For us personally, but not only
for us personally, but in the assurance of the great victory and transformation
in Christ of the whole of creation. That
the miracle of that midnight in Bethlehem and all the songs of the angels echo
to the farthest corners of the most distant corner of creation. The hopes and fears of all the years. The incarnation that points us to the great
morning of St. John’s vision, in the 21st chapter of his Revelation,
“And I saw a new heaven and a new earth; for the first heaven and the first
earth were passed away . . . . And I
saw the holy city, new Jerusalem, coming down from God out of heaven, prepared
as a bride adorned for her husband. And
I heard a voice out of heaven saying, ‘Behold, the tabernacle of God is with
men, and he will dwell with them, and they shall be his people, and God himself
will be with them, and be their God.’”
That is something to sing about! All the music that can be offered up in the story of our lives. The Victory of Jesus, his triumph, his
continuing presence. In our lives. In his Church. Reaching out through us to the wide world in
the power of the Spirit. What it is that
every saint and hero does for us, tells us about. The sermon every one of them
preaches from start to finish, not only with their lips, but in their lives. Talking the talk and walking the walk.
And filling our hearts with the
truest of hopes, as we pray “thy Kingdom come on earth, as it is in
heaven.” For that day, as the Prophet
said, when “the earth shall be filled with the knowledge of the glory of the
Lord, as the waters cover the sea.”
The saints remind us of that, as they inspire in us a desire to live
holy lives. Hints and clues and
anticipations of the Kingdom coming in Christ Jesus. Our one true hope. When you hear about them, read about them,
meet them, to say, “Boy, I want some of that.”
Who are the saints like that for you?
Again, famous heroes of the faith, or a father or mother, a grandmother,
a neighbor, a friend.
All about the Victory of his love. The saints of the Red Letter Days on
the calendar, and even more, actually, the saints you meet in school, or in lanes, or at sea, in church, or in trains, or in
shops, or at tea. As the song
goes. One was a soldier, and one was a priest, and one was slain by a fierce
wild beast, and there’s not any reason, no not the least, why I shouldn't be
one too.
This dramatic confrontation.
High noon. All the powers of sin
and death in their vast numbers and pervasive presence. And Jesus.

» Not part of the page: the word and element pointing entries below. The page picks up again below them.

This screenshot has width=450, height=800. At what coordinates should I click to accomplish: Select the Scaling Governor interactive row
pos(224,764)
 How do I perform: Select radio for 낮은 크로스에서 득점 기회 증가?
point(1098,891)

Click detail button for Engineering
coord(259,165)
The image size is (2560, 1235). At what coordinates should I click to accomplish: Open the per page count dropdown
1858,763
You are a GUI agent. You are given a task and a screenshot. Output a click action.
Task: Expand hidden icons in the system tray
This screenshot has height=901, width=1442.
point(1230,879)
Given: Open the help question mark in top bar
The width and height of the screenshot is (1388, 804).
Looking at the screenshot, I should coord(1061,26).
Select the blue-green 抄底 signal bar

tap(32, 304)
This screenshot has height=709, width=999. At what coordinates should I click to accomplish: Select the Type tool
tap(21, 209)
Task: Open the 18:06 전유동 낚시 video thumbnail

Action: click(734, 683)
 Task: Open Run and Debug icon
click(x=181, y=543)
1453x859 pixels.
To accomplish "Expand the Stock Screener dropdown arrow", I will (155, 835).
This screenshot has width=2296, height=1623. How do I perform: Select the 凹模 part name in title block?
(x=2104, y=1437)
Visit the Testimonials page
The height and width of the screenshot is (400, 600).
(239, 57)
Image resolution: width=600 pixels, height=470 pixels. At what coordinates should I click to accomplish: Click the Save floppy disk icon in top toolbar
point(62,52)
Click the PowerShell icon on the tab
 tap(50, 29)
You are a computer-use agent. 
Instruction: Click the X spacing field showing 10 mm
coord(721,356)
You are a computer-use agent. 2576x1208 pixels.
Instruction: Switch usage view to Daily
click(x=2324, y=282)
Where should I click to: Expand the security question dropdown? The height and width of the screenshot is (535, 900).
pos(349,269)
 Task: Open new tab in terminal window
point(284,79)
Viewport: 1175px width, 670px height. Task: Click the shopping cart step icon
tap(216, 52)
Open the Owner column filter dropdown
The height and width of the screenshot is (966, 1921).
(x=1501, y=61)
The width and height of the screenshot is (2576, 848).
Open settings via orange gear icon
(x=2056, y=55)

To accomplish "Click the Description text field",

And the three words that echo against the sky and for all eternity: Lazarus, come out. And the enemy takes flight. His power disappears, as when the sun begins
to shine over the morning fog. In Jesus,
God’s victory, and our victory.
His Body is Bread for the whole world.
His blood a new promise of God’s faithfulness and love, poured out not
for the few but for the many. A great
multitude which no man could number, from every nation, from all tribes and
peoples and tongues.
My prayer is that we will each one of us know that this morning. That this will be a blessing for you. A sign of our citizenship in the new
Jerusalem of God. The healing and
forgiveness, mercy and grace, of our Lord Jesus Christ. A spirit of joy and wonder. For us.
You and me. His Holy Spirit. We would kneel this morning alongside the
apostles and prophets and martyrs of every age, past, present, and those of
years and generations to come, known only to God.